Il s’agira pour le thérapeute de créer un espace permettant au couple parental d’élaborer des idées, les actes et paroles qu’ils estimeront être les meilleures pour la construction de leur modèle en restant au plus proche de la réalité que leur système familial a construit.
Vaincre la culpabilité parentale
La culpabilité pointe certainement le bout de son nez. À cela, nous ne pouvons que citer S. Freud qui disait qu’« être parent est un des trois métiers impossibles » (dans Naouri, 2004). L’évolution actuelle montre que « le lien conjugal peut se défaire mais le parental résiste mieux désormais » (Cicchelli Pugeault, 2003). En effet, la législation a suivi et ratifié les évolutions sociologiques notamment avec la disparition de la notion de puissance paternelle, remplacée par l’autorité parentale conjointe. Celle-ci est appuyée par une modification des rôles éducatifs. Là où, auparavant, le père était cantonné à la transmission de l’appartenance et la mère à celle du relationnel, « la norme actuelle est donc celle de la coparentalité, où les deux parents sont supposés s’investir à égalité dans les fonctions éducatives » (Neuburger, 2014). Considérant cela, « la valorisation de l’épanouissement de l’enfant (…) ne justifie pas le maintien du couple conjugal formé par les parents » (Cicchelli Pugeault, 2003), chacun des deux parents étant capable d’apporter une éducation égale à son enfant.

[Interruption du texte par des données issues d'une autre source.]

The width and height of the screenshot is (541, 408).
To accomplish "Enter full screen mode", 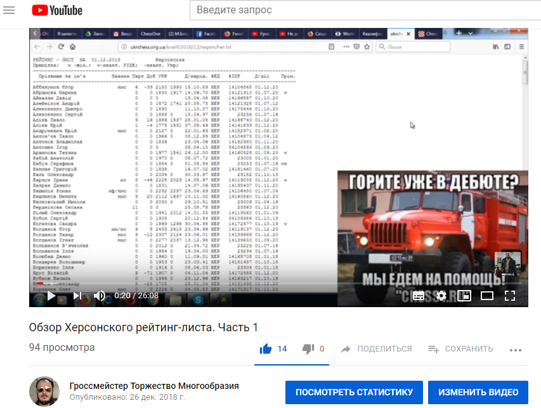I will pyautogui.click(x=509, y=296).
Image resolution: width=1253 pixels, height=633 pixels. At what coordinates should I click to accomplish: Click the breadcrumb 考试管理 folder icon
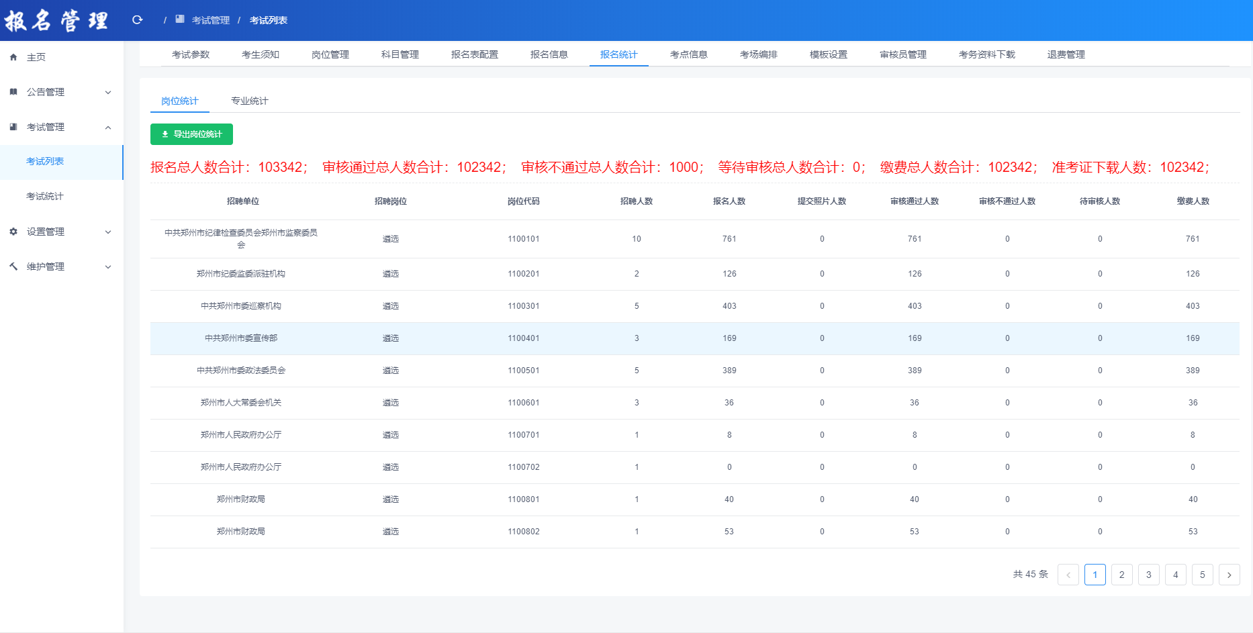click(x=180, y=19)
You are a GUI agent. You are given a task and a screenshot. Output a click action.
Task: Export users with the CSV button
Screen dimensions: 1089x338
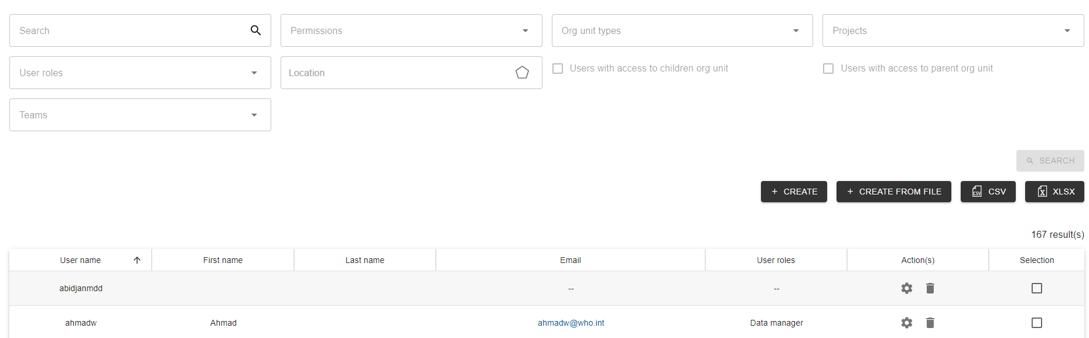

C’est du moins le pré-supposé que l’on aura ici.
L’impact du couple amoureux sur le couple parental
Pour bien se séparer, il est important de se baser sur ce qu’a été le couple amoureux. Depuis combien de temps ont-ils été ensemble, quelle était globalement leur histoire conjugale, quand ont-ils eu leur.s enfant.s, comment cela s’est-il passé et quelles sont les raisons de leur séparation. Il s’agit de s’assurer que cette décision est prise en commun et que tous les deux sont au clair et favorables à cette issue. En effet, si cette décision est commune et surtout sereine, le rapport aux enfants et la manière de mettre les choses en place n’en sera que plus simple. Parce qu’il peut arriver que les enfants permettent de « contourner le face à face problématique » (Kaufmann, 1999), ce qui pourrait représenter une forme de déni de la rupture et de ses raisons en cristallisant l’attention sur le tiers représenté par les enfants. Il s’agira donc de s’assurer que le couple amoureux qu’ils ont été a bien élaboré en amont les raisons de sa rupture et effectué une séparation entre couple conjugal et couple parental. Si tel n’était pas le cas, un travail devra être fait en amont pour bien réaliser leur rupture.
La place de l’enfant dans la séparation
Si, comme on l’a défini plus haut, les évolutions sociétales tendent vers une égalité des responsabilités de chaque parent sur la prise en charge globale de l’enfant, « celles-ci ne parviennent pas à empêcher le groupe mère-enfants de se développer, régulièrement, inexorablement » (Kaufmann, 1999). Gardant cela à l’esprit, il s’agira de questionner les parents sur leur.s enfant.s. Quel âge ont-ils, globalement, comment vont-ils, ont-ils conscience des difficultés de couple que ses parents ont rencontré ? Pensent-ils qu’il se doute de leur décision de se séparer ?
Quels sont les rapports entre les parents : sont-ils conflictuels au quotidien ou plutôt apaisés ? Se disputent-ils beaucoup, et si oui, leur.s enfant.s en sont-il le témoin ? Arrivent-ils à dialoguer ?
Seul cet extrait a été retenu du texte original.